Triangulating computational and corpus linguistic methods to investigate climate discourse on Twitter

Written by Darcy McCarthy

The first few years of the 2020s have accelerated climate change issues to the core of Australian discourse. Since the 2019-20 bushfires, climate change and its impacts have become fixtures in the nation’s headspace. However, linguistic research on the topic has not matched the pace of climate change’s growing importance to Australians, despite the growth of ‘ecolinguistics’ worldwide (see Poole 2022).

To address this, I recently completed an Honours thesis investigating the link between climate discourses on twitter and political ideologies, in particular right- and left-leaning Australian users/accounts. I was provided with a dataset consisting of tweets by Australian twitter users mentioning the word ‘climate’ over a period of just over two years. The tweets are separated based on the political leanings of the user/account (i.e. into left-leaning and right-leaning groups). In order to understand how these two groups use language in tweets that mention climate, I triangulated three different methods: sentiment analysis (in which short texts are assigned a numerical score for their sentiment on a scale from -1 to 1; see Hutto & Gilbert 2014 for the method used in this thesis), multiple correspondence analysis (in which tagged texts are subject to dimension reduction to reveal axes of variation; see Clarke & Grieve 2019 for a similar example), and keyword analysis (in which word frequencies are compared to determine which words are characteristic of a given corpus).

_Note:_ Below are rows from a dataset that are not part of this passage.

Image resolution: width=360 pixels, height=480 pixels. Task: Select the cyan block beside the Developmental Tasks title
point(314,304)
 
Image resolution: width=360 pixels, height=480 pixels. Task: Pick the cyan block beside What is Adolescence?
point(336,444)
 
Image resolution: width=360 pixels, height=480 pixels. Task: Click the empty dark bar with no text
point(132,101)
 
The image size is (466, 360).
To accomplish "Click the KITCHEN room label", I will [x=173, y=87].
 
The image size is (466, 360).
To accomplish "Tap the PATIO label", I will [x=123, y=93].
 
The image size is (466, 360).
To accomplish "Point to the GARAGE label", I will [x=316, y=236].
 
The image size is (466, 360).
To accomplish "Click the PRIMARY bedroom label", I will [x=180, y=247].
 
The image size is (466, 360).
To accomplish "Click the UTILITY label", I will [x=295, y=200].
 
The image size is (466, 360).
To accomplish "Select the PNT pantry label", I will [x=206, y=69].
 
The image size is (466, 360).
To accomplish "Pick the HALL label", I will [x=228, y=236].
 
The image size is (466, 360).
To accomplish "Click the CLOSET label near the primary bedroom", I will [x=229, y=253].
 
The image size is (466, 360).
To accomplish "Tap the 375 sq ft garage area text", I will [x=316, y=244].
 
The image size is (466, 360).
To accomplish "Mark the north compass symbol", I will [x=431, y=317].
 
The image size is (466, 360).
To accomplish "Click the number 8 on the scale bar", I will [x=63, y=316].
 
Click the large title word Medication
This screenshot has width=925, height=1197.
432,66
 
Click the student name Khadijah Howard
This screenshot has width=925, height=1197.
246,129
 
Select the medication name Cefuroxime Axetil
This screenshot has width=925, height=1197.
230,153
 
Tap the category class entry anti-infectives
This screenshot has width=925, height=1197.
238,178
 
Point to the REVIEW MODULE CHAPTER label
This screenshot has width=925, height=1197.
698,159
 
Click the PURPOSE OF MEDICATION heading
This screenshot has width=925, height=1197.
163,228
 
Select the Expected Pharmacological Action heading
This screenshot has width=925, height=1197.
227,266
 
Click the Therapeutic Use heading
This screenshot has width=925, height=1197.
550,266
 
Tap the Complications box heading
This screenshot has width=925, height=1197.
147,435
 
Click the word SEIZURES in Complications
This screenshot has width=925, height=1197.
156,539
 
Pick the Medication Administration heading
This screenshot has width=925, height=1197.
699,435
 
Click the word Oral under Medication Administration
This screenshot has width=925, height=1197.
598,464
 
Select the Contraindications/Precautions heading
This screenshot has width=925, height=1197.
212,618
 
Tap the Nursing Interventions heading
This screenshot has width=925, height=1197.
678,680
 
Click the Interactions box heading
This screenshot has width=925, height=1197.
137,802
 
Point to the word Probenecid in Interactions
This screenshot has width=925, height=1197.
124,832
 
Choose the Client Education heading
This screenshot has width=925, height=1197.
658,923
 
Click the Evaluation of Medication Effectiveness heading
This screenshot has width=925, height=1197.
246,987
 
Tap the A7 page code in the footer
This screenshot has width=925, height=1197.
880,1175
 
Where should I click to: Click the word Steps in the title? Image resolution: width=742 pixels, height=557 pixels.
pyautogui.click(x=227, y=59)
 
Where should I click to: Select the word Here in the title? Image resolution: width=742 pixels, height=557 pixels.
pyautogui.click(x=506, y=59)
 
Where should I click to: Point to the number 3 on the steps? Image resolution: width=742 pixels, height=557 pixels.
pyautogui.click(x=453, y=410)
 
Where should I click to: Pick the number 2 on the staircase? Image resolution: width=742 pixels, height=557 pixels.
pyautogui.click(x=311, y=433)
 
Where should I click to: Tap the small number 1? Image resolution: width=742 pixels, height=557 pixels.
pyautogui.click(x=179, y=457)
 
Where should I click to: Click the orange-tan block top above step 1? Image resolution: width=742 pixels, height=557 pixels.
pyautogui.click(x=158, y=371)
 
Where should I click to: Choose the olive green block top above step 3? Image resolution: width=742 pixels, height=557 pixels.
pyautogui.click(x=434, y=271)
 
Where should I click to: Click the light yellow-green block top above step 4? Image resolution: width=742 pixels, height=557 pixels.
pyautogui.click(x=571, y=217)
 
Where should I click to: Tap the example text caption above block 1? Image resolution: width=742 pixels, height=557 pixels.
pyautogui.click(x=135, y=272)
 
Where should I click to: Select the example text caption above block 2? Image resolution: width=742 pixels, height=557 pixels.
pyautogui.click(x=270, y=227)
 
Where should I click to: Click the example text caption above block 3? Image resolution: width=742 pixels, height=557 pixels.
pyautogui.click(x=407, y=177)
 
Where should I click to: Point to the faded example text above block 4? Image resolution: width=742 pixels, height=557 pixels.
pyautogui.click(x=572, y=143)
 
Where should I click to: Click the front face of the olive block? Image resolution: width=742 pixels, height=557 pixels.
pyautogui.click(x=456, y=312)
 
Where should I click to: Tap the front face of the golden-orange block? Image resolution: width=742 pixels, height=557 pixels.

The sentiment analysis revealed that left-leaning users speak on average more positively than right-leaning users, as shown in Figure 1 below. This difference, however, was small. Additionally, this sentiment fluctuates over the period of the dataset, and appears to respond to external events (for example, the dip on the left of the graph corresponds to the 2019-20 bushfire season).

A graph showing the sentiment polarity of left- and right-leaning accounts with peaks and troughs over time
Figure 1: Polarity of left-leaning & right-leaning accounts over time

The multiple correspondence analysis revealed three main dimensions of variation within the dataset. The first relates to word length, which is expected since longer tweets contain more language features. The remaining two dimensions correspond to two clear grammatical styles: an interactive style and a persuasive style. The multiple correspondence analysis thus revealed two important findings. First, at least grammatically, the groups use language similarly when it comes to climate issues, since the multiple correspondence analysis does not differentiate them. Second, neither group (i.e. left-leaning and right-leaning) are a monolith in terms of grammatical style, each group containing tweets that are ‘interactive’ and tweets that are ‘persuasive’ in style.

The keyword analysis revealed the largest differences between the groups. Most keywords within the right-leaning group were either related to adversarial framing (how a given party frames their adversaries in discourse, e.g. ‘mockeries’, ‘hystericals’, ‘climatefraud), or scientific legitimation (how groups use various strategies to make their scientific position appear legitimate, e.g. ‘cagw’, ‘carbondioxide’, ‘minoan’). This finding lines up with what we understand about the nature of the climate-movement. Since climate change deniers are opposed to the scientific consensus, they have to expend more effort delegitimizing their opponents. Climate change activists, on the other hand, not having this burden, are free to spend more time talking about other issues. This is reflected in my keyword analysis, with most keywords in the left-leaning group being related to other political and environmental issues (e.g. ‘indue’, ‘icac’, ‘robodebt’).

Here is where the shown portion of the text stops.